-- Data excerpts follows --
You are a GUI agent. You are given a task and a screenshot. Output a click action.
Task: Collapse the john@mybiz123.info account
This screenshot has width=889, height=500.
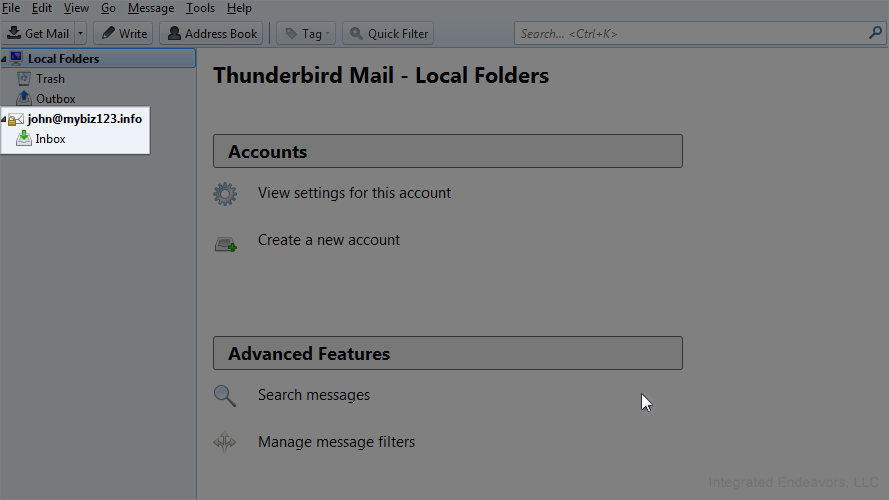coord(4,119)

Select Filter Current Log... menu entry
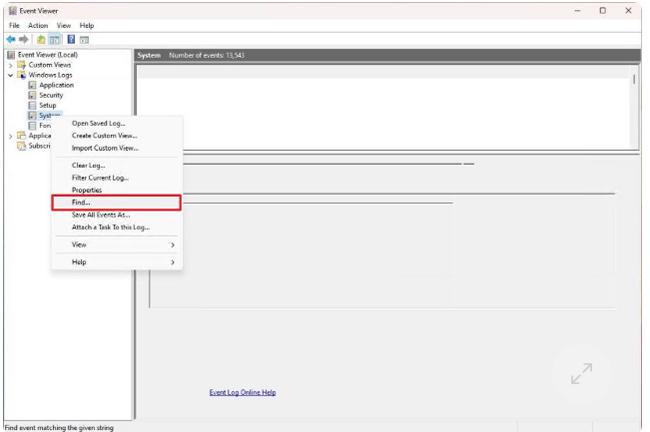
-- Data excerpts concluded --
Task goal
Print the records verbatim, without pictures.

Problem solution
You are a GUI agent. You are given a task and a screenshot. Output a click action.
Task: Collapse the john@mybiz123.info account
This screenshot has width=889, height=500.
coord(4,119)

Select Filter Current Log... menu entry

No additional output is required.